WHAT THE EXERCISE ASKS
Reproduce everything in the home maintenance text from "Take it from" down to "that you’re handy!", word for word.

**** TEXT BLOCK ****

Buying your first house is very exciting, although it does come with a certain amount of trepidation.  Now that you’ve parted with a big chunk of your life-savings, how do you keep your home in good condition, maximizing your comfort and enjoyment while at the same time safeguarding the value of this important investment?

Take it from the Coop!  Don’t wait for issues to become emergencies before addressing them!  Tackle home maintenance projects on an ongoing basis, one project at a time. You’ll learn that these projects don’t take over your life or empty your wallet, and you might even find that you’re handy!

Here is the Coop’s list of ‘must-do’ maintenance tasks, compiled especially for new homeowners. Most of these tasks can be completed without the help of a professional, but it’s always better to be safe than sorry – contact an expert when a project is beyond your capabilities.

  1. Know where your circuit breaker box and utility shut-off switches are located in case you ever have an emergency and need to utilize them. In particular, make sure you know where your water shut-off valve is located!
  2. Check the HVAC system’s air filter(s) to ensure it’s clean and will give you the maximum amount of air possible while filtering out contaminants such as mold, mildew, bacteria, viruses, dust, dirt pet dander, and pollen. Ask your HVAC technician how often the air filter should be replaced. If someone in your home has allergies, asthma or other respiratory issues, consult with the HVAC technician to see whether you need a higher level of air filtration and purification.

**** INFORMATION SHOWN ****

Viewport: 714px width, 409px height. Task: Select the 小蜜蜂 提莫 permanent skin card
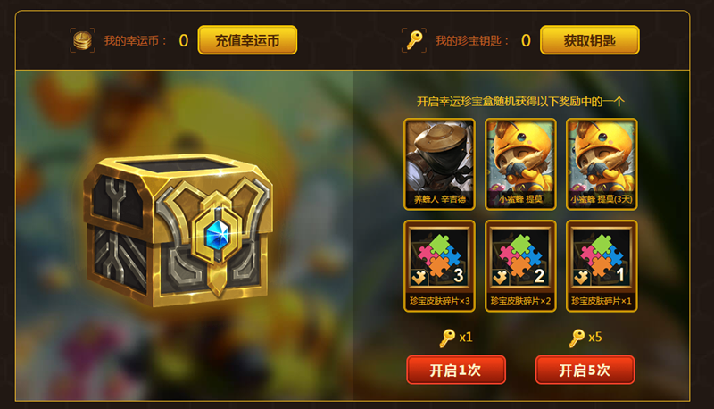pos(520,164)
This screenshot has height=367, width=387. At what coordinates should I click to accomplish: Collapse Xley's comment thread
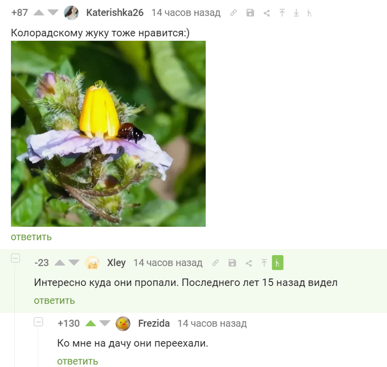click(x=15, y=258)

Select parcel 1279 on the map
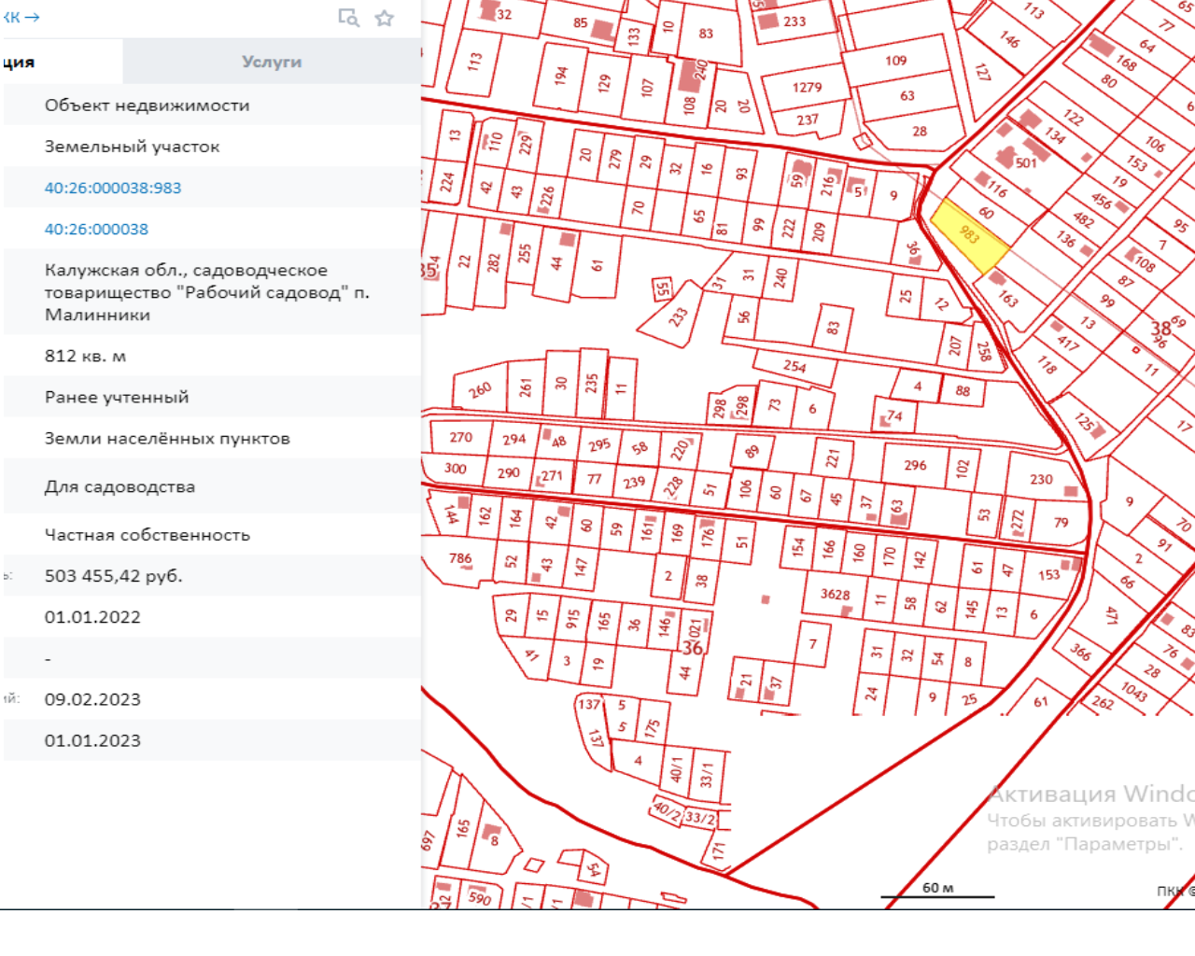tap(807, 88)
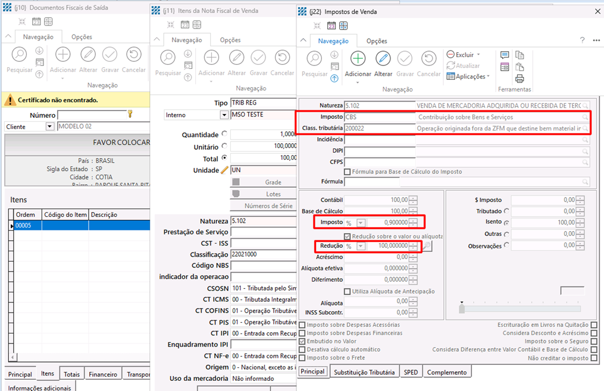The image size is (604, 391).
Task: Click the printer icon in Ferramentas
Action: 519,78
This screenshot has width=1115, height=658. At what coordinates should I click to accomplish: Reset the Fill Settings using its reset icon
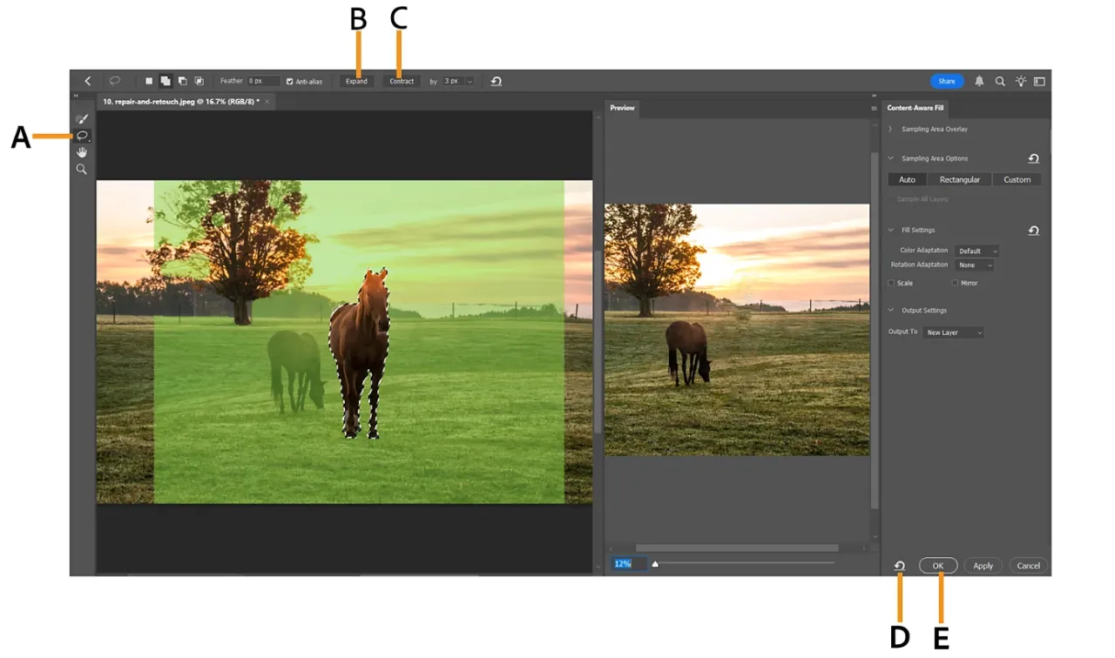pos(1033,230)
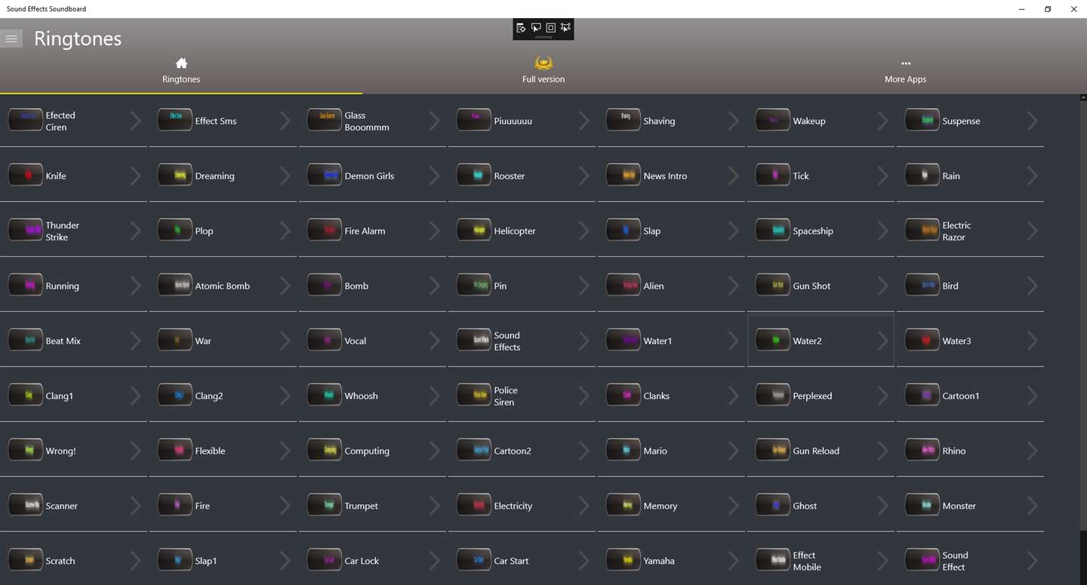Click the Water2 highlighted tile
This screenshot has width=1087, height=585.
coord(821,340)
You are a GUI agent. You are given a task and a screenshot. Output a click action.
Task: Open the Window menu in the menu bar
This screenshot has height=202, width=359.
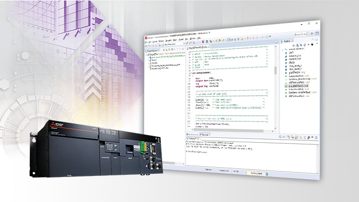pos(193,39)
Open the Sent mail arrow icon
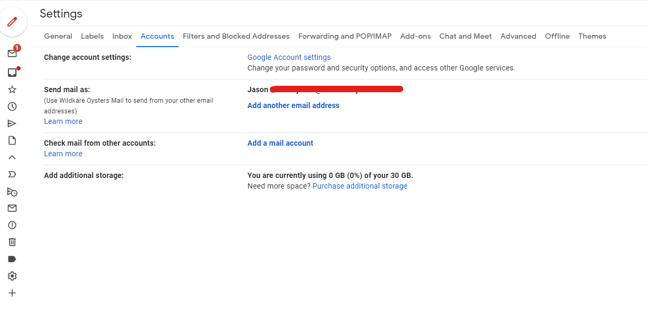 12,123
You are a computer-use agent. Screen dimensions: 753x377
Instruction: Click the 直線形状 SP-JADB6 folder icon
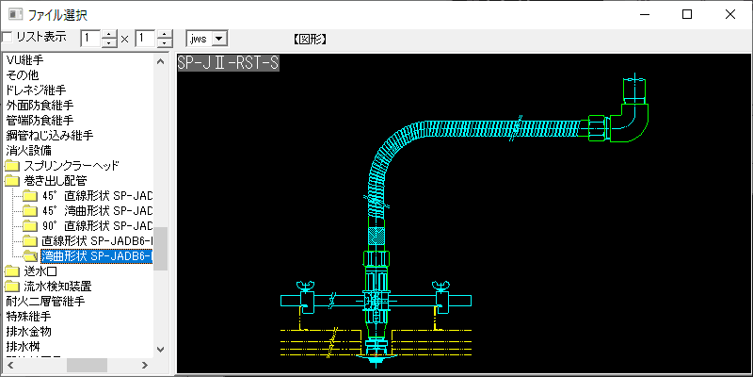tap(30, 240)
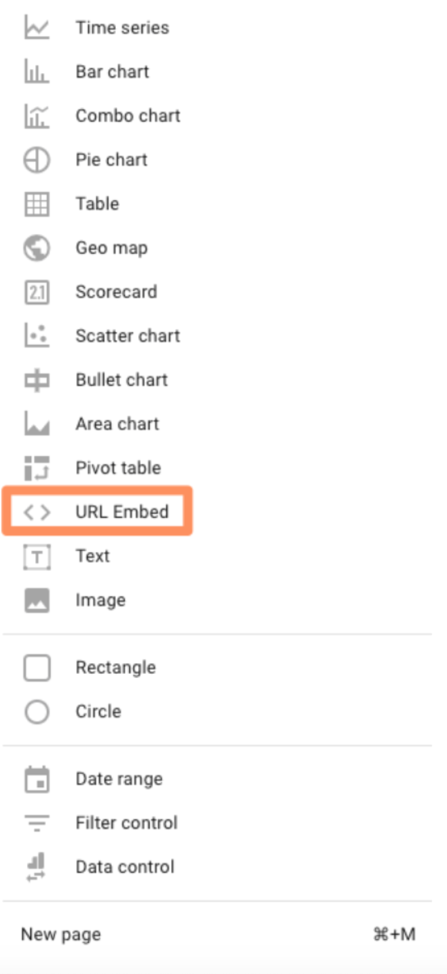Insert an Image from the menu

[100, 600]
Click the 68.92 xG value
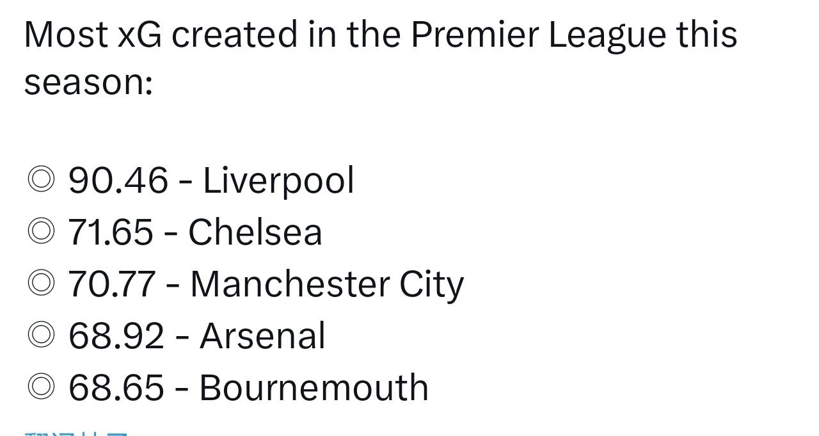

****

ANSWER TO THIS TASK
Take it from the Coop!  Don’t wait for issues to become emergencies before addressing them!  Tackle home maintenance projects on an ongoing basis, one project at a time. You’ll learn that these projects don’t take over your life or empty your wallet, and you might even find that you’re handy!